O problema vai muito além de um caso isolado.

08/06/2025 19h30
Caminhoneiro relata uso de medicamentos para driblar o sono e especialista alerta para risco coletivo

Durante participação no Jornal do Meio Dia da Rádio Princesa FM, um depoimento do caminhoneiro Robson Luiz, de 29 anos, revelou uma realidade silenciosa e extremamente perigosa que afeta milhares de motoristas de carga em todo o país. Ao lado da nutróloga e especialista em sono, Dra. Anne Stephany, ele relatou os efeitos do uso indiscriminado de medicamentos para se manter acordado por dias seguidos. O resultado: um grave desequilíbrio físico e mental que quase custou sua vida.

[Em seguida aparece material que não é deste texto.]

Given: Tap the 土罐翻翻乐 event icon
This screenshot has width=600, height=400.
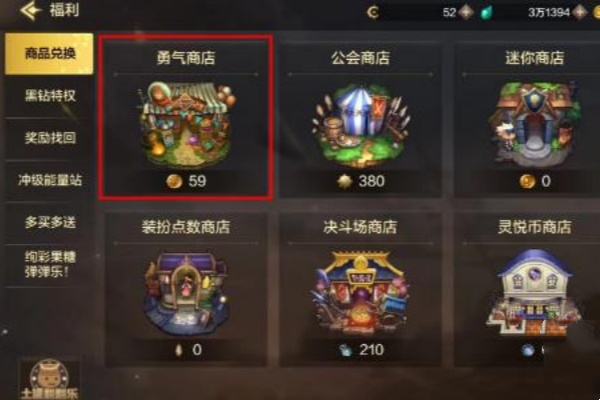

“Eu cheguei a passar 45 dias sem dormir direito. Rodando direto de Fortaleza a São Paulo, parando no máximo 20 ou 40 minutos para cochilar. Era remédio atrás de remédio, sem controle, tudo por causa da pressão para cumprir metas e garantir o financeiro”, contou Robson. “Tinha alucinação, espasmos, via coisa que não existia. A mente não processava mais. Era como se o corpo tivesse presente, mas a cabeça, não.”

A situação levou Robson a sofrer um acidente próximo à cidade de Escada, em Pernambuco.

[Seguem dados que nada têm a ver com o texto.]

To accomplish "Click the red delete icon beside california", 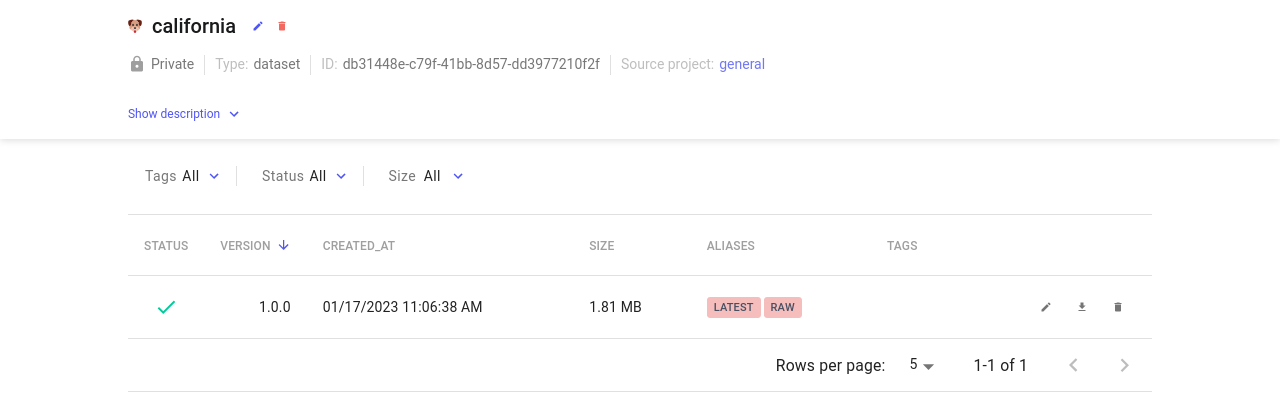I will click(282, 26).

“Eu não estava com sono, mas tive um apagão. Quando acordei, já estava atrás de uma carreta. Tentei desviar, fui para o canteiro e o caminhão tombou. Felizmente, não houve vítimas, só danos materiais”, relatou.

A virada na vida de Robson começou quando soube que seria pai.

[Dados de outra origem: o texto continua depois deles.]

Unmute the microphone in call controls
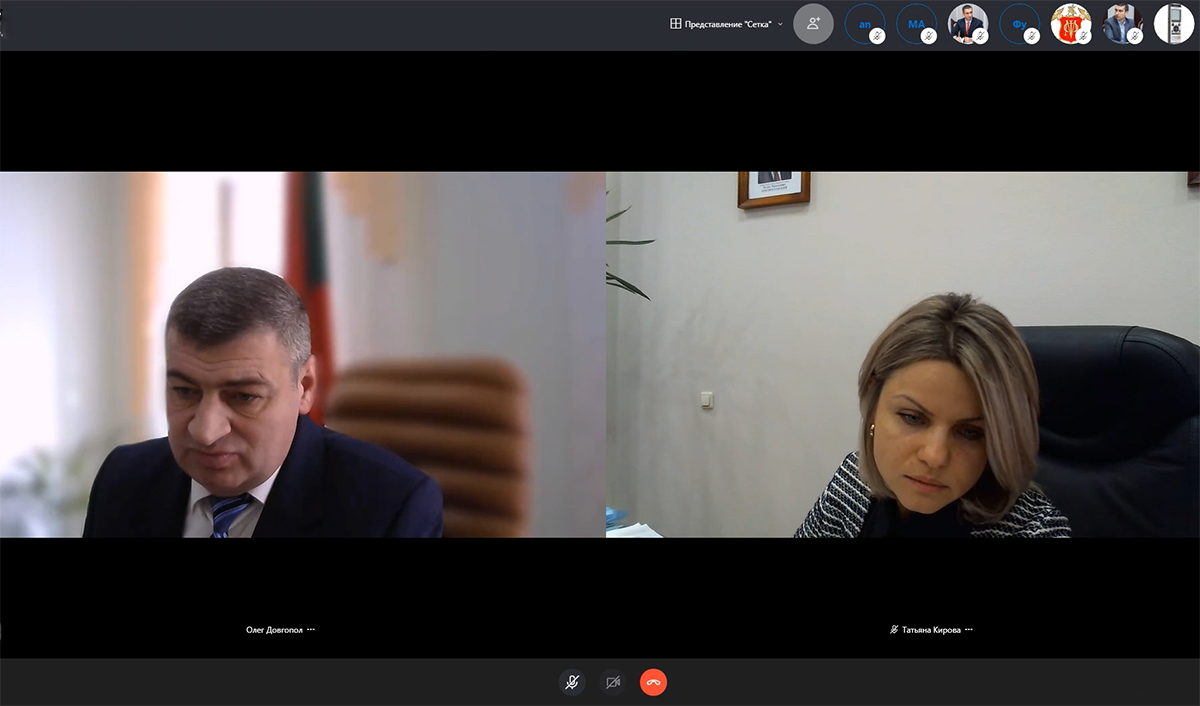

“Quando descobri que minha esposa estava grávida, tudo mudou. Comecei a ter medo. Será que vou ver minha filha nascer? Meu pai morreu num acidente de caminhão. Eu pensei: será que vou repetir esse ciclo e deixar essa dor para minha filha?”

Foi então que Robson buscou ajuda e conheceu a Dra. Anne Stephany.

“Na consulta, ela me perguntou: ‘Valeu a pena?’. Todo aquele dinheiro que ganhei, comparado ao que perdi de saúde mental e física, não valeu. Isso me fez repensar tudo.”

Para a Dra. Anne, o caso de Robson é um alerta urgente.

“É um susto muito grande. A gente estuda a Medicina do Sono e sabe que existem medicamentos psicoestimulantes que têm uso específico para quadros clínicos como hipersonolência patológica, mas o que vimos aqui é diferente: o uso dessas substâncias sem prescrição, de forma abusiva e com doses absurdas. Ele me relatou o uso de remédios utilizados para TDAH em quantidades perigosíssimas, muito além do que a medicina considera aceitável.”

A médica destaca que muitos desses medicamentos são adquiridos de forma clandestina e sem qualquer tipo de regulamentação.

“Robson me disse: ‘Quando o remédio era bom, durava mais. Quando era só farinha, eu precisava tomar vários de uma vez’. Isso é gravíssimo. Estamos falando de uma situação de saúde pública.”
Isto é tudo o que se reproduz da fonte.